§ **TEXT PROVIDED**:
============================================================

We can do so via virtual environment:

#!/usr/bin/env sh
sudo apt-get update
sudo apt-get install -y python3-venv
python3 -m venv /shared/venv/
source /shared/venv/bin/activate
pip install wheel
echo 'source /shared/venv/bin/activate' >> ~/.bashrc

Miniconda#

Or with conda:

sudo wget https://repo.anaconda.com/miniconda/Miniconda3-latest-Linux-x86_64.sh
bash Miniconda3-latest-Linux-x86_64.sh
export PATH="</path/to/miniconda3>/bin:$PATH"

To add miniconda to module:

cd /usr/share/modules/modulefiles
sudo nano miniconda3

Add these into the file:

#%Module1.0
proc ModulesHelp { } {
    puts stderr "Adds Miniconda3 to your environment variables."
}
module-whatis "Loads Miniconda3 Environment."
set root /home/ubuntu/miniconda3
prepend-path PATH $root/bin

And if you don’t use it in script, you can just do the following.

source /etc/profile.d/modules.sh
module use /usr/share/modules/modulefiles
module load miniconda3
conda create -n ddp python=3.9
source ~/.bashrc # so no need conda init
conda activate ddp

Sample Run#

We use the example from PyTorch’s examples. But note very carefully you likely need to use their config template and not the one I provided as they have things like FSx and other things that are not in the default config.yaml.

git clone https://github.com/pytorch/examples.git
cd /shared/examples/distributed/minGPT-ddp/mingpt/slurm
nano sbatch_run.sh

We want to modify some things.

 1#!/bin/bash
 2
 3#SBATCH --job-name=multinode-example
 4#SBATCH --nodes=2
 5#SBATCH --ntasks=2
 6#SBATCH --gpus-per-task=1
 7#SBATCH --cpus-per-task=4
 8#SBATCH --output=train_gpt_%j.out
 9#SBATCH --error=train_gpt_%j.err
10
11source $(conda info --base)/etc/profile.d/conda.sh
12conda activate ddp
13
14nodes=( $( scontrol show hostnames $SLURM_JOB_NODELIST ) )
15nodes_array=($nodes)
16head_node=${nodes_array[0]}
17head_node_ip=$(srun --nodes=1 --ntasks=1 -w "$head_node" hostname --ip-address)
18
19echo Node IP: $head_node_ip
20export LOGLEVEL=INFO
21
22srun torchrun \
23--nnodes 2 \
24--nproc_per_node 1 \
25--rdzv_id $RANDOM \
26--rdzv_backend c10d \
27--rdzv_endpoint $head_node_ip:29500 \
28/shared/examples/distributed/minGPT-ddp/mingpt/main.py

We change the last line from /shared/examples/mingpt/main.py to /shared/examples/distributed/minGPT-ddp/mingpt/main.py. For the rest, is some additional info like activating the conda environment.

Also now you can do the sbatch command to submit the job, and is typically done in the head node.

============================================================

§ **INFORMATION PROVIDED**:
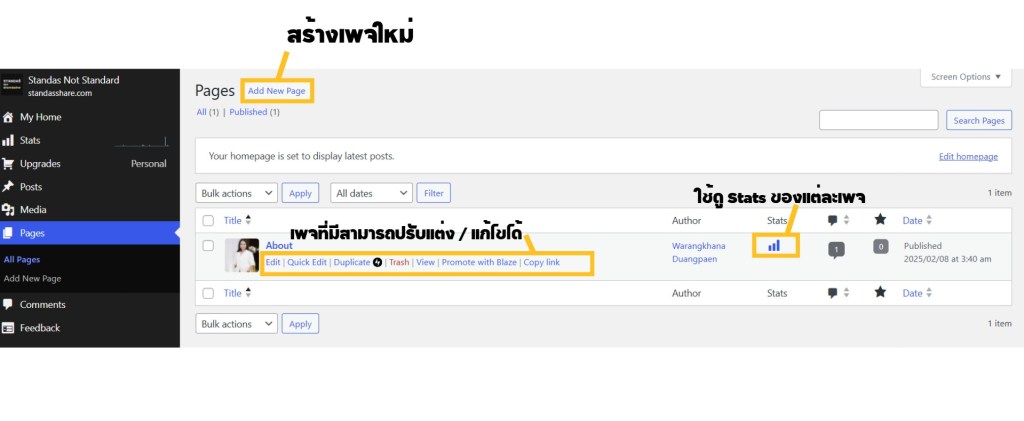Tick the checkbox for the About page row

coord(208,245)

============================================================

§ **PROBLEMS**:
1. In the setup guide, which Python version is used when creating the conda environment?
2. Retype the setup guide between "git clone https://github.com/pytorch/examples.git" and "modify some things.", inclusive.
3. Write what comes next in the setup guide, starting after its final sentence.
The data is separate from the setup guide.

§ **RESULTS OF THE EXERCISE**:
1. Python 3.9.

2.
git clone https://github.com/pytorch/examples.git
cd /shared/examples/distributed/minGPT-ddp/mingpt/slurm
nano sbatch_run.sh

We want to modify some things.

3.
 sbatch sbatch_run.sh

Delete Cluster#

Delete ParallelCluster#

pcluster delete-cluster --cluster-name <YOUR-CLUSTER-NAME> --region <REGION>

and verify deletion:

pcluster list-clusters --region <REGION>

Delete Network Resources#

You also need to delete your lingering VPCs, subnets etc. First, we idenfity all the network resources associated with the cluster including VPC, subnets etc. Go here to see existing resources.

First get your subnet id from config.yaml.

Now we first delete NAT.

aws ec2 describe-subnets --subnet-ids <subnet-XXX> --query 'Subnets[0].VpcId' --output text # get the VPC ID
aws ec2 describe-nat-gateways --filter "Name=vpc-id,Values=<vpc-XXX>" # get nat id in the form of nat-xxx
aws ec2 delete-nat-gateway --nat-gateway-id <nat-XXX> # delete the nat gateway
aws ec2 describe-nat-gateways --nat-gateway-ids <nat-XXX> # check if it is deleted

Then we detach and delete network interfaces.

# Detach network interfaces
aws ec2 describe-network-interfaces \
    --filters "Name=vpc-id,Values=<vpc-XXX>" \
    --query 'NetworkInterfaces[*].[NetworkInterfaceId,Attachment.AttachmentId]' \
    --output text | while read -r interface_id attachment_id; do
      if [ ! -z "$attachment_id" ]; then
        aws ec2 detach-network-interface --attachment-id $attachment_id
      fi
    done

# Delete network interfaces
aws ec2 describe-network-interfaces \
    --filters "Name=vpc-id,Values=<vpc-XXX>" \
    --query 'NetworkInterfaces[*].NetworkInterfaceId' \
    --output text | xargs -I {} aws ec2 delete-network-interface --network-interface-id {}

# Run again to see if deleted or not
aws ec2 describe-network-interfaces --filters "Name=vpc-id,Values=<vpc-XXX>"

Next, delete subnets

aws ec2 describe-subnets --filters "Name=vpc-id,Values=<vpc-XXX>" --query 'Subnets[*].SubnetId' --output text | xargs -n 1 -I {} aws ec2 delete-subnet --subnet-id {}
# Check if deleted
aws ec2 describe-subnets --filters "Name=vpc-id,Values=<vpc-XXX>" --query 'Subnets[*].SubnetId' --output text

Next, delete route tables

aws ec2 describe-route-tables --filters "Name=vpc-id,Values=<vpc-XXX>" --query 'RouteTables[?Associations==`[]`].RouteTableId' --output text | xargs -n 1 -I {} aws ec2 delete-route-table --route-table-id {}

Now delete the internet gateway

# list the internet gateways
aws ec2 describe-internet-gateways --filters "Name=attachment.vpc-id,Values=<vpc-XXX>" --query 'InternetGateways[*].InternetGatewayId' --output text

aws ec2 detach-internet-gateway --internet-gateway-id <igw-XXX> --vpc-id <vpc-XXX>
aws ec2 delete-internet-gateway --internet-gateway-id <igw-XXX>

Lastly, delete the VPC

aws ec2 delete-vpc --vpc-id <vpc-XXX>
# check if deleted
aws ec2 describe-vpcs --vpc-ids <vpc-XXX>

Consolidated Script#

#!/bin/bash

# Set variables
CLUSTER_NAME="distributed-training"
REGION="ap-southeast-1"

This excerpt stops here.